Author: Marek Rei (marek@marekrei.com)

Version: 0.3

Updated: 2012-11-24

Homepage: http://www.marekrei.com/projects/semgraph/

Source code: https://github.com/marekrei/semgraph

Download JAR: http://www.marekrei.com/files/build/semgraph-0.3.jar

Documentation: http://www.marekrei.com/doc/semgraph/0.3/

About

SemGraph is a Java library for reading, writing and visualising graphs in different formats, mostly meant for dependency graphs of sentences. After parsing a large corpus of text, this can be used to conveniently iterate over sentences to collect features, build vector space models or analyse the parser output. It is designed so that the underlying parser can be easily changed without affecting the rest of the implementation.

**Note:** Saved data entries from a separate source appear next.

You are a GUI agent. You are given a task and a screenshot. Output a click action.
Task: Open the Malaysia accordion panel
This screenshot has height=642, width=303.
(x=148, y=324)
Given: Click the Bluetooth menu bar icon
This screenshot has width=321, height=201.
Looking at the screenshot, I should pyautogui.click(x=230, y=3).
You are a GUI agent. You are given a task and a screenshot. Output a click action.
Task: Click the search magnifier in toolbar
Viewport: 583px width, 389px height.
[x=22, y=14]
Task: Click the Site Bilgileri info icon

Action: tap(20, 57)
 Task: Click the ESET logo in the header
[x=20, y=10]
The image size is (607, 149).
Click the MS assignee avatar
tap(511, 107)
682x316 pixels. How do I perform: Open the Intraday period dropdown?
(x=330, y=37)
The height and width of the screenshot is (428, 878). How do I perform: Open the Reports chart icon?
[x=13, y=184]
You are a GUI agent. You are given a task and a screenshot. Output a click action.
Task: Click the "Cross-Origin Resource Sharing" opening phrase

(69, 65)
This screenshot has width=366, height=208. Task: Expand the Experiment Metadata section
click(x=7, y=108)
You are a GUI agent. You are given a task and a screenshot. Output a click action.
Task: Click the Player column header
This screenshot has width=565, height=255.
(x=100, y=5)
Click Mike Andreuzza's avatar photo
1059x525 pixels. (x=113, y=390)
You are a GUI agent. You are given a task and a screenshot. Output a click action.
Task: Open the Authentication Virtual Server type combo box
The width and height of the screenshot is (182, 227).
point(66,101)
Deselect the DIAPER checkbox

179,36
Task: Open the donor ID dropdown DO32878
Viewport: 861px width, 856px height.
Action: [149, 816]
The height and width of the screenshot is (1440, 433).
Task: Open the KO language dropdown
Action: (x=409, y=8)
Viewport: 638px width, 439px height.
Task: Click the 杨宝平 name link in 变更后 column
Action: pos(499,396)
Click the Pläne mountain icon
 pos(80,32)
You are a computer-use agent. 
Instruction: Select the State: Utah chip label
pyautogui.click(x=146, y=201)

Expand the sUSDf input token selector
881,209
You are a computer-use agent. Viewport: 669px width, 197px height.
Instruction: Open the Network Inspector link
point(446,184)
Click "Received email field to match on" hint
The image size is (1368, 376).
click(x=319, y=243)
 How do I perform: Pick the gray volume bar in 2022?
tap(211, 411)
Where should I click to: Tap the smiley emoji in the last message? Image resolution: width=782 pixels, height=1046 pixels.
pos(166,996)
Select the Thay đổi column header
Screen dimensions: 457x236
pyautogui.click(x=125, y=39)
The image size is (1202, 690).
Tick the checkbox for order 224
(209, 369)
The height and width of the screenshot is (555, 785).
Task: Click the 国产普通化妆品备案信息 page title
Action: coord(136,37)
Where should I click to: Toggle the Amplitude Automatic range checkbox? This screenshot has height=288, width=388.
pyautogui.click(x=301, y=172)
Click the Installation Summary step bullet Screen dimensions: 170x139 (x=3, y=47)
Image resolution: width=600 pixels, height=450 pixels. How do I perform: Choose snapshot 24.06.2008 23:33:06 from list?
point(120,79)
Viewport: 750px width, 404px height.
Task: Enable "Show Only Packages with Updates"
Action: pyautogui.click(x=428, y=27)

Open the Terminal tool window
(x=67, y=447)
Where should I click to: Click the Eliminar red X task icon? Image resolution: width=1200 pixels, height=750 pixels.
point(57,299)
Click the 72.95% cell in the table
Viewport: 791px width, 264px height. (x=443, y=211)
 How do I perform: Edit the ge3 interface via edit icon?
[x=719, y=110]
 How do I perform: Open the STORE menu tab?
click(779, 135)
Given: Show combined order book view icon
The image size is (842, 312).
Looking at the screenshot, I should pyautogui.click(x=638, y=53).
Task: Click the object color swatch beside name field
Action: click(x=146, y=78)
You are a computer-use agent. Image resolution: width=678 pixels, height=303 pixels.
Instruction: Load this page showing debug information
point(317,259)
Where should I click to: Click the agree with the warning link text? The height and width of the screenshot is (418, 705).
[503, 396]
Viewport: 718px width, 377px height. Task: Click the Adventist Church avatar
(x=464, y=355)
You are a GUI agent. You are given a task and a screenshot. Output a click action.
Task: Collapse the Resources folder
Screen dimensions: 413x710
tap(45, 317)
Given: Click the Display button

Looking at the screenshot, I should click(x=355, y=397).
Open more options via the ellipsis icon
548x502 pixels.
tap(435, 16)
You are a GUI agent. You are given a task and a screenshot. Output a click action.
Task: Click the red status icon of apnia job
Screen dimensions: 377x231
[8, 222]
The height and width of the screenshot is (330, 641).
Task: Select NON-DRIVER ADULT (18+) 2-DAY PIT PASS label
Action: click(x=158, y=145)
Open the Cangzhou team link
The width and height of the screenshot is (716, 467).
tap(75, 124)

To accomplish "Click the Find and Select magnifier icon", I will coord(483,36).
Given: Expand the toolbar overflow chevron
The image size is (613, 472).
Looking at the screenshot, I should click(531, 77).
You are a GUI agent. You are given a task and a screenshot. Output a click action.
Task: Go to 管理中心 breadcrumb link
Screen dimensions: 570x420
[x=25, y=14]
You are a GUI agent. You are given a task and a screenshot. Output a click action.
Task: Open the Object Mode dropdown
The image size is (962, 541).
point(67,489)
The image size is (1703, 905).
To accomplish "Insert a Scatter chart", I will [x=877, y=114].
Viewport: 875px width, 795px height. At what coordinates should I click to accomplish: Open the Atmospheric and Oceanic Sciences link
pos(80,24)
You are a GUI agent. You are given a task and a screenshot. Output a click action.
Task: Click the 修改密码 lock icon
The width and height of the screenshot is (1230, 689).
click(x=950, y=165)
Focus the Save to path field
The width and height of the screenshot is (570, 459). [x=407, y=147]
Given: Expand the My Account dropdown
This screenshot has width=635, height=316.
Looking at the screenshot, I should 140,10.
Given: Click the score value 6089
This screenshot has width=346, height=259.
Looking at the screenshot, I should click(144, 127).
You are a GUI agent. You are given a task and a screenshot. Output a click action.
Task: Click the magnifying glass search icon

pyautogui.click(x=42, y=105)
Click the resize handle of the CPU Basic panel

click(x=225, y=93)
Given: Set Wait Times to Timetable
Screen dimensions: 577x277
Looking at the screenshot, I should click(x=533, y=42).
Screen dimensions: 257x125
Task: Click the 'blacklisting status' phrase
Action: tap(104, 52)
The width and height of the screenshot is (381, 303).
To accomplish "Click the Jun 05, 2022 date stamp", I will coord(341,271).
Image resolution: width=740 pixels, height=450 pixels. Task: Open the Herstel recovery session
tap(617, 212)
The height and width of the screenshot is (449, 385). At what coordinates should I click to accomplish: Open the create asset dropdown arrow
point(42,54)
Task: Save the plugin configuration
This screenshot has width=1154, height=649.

The library includes a visualiser which creates a dynamic view of the graphs. An experimental feature can be enabled to also edit the graphs (e.g., correcting parses) using that interface.

Supported formats

Currently, the following input formats are supported:

Also, the graphs can be written to an output file and the following formats are available:

Please see the files in the examples directory for a better idea of the different formats. For example, here is a dependency graph in the rasp format:

(|Natural| |language| |processing| |is| |a| |field| |of| |computer| |science| |and| |linguistics| |.|) 1 ;
gr-list: 1
(|ncsubj| |be+s:4_VBZ| |processing:3_NN1| _)
(|xcomp| _ |be+s:4_VBZ| |field:6_NN1|)
(|det| |field:6_NN1| |a:5_AT1|)
(|iobj| |field:6_NN1| |of:7_IO|)
(|dobj| |of:7_IO| |and:10_CC|)
(|ncmod| _ |and:10_CC| |computer:8_NN1|)
(|conj| |and:10_CC| |science:9_NN1|)
(|conj| |and:10_CC| |linguistics:11_NN1|)
(|ncmod| _ |processing:3_NN1| |Natural:1_JJ|)
(|ncmod| _ |processing:3_NN1| |language:2_NN1|)

Usage

Download the jar file and include it in your class path. The readers for different file formats are in the sem.graphreader package. They can take as input a single file or a whole directory. The files can be plain text or gzipped. The visualiser is in sem.graphvis.GraphVisualiser. Take a look at the classes in the sem.examples package for an idea of how to use the readers and the visualiser.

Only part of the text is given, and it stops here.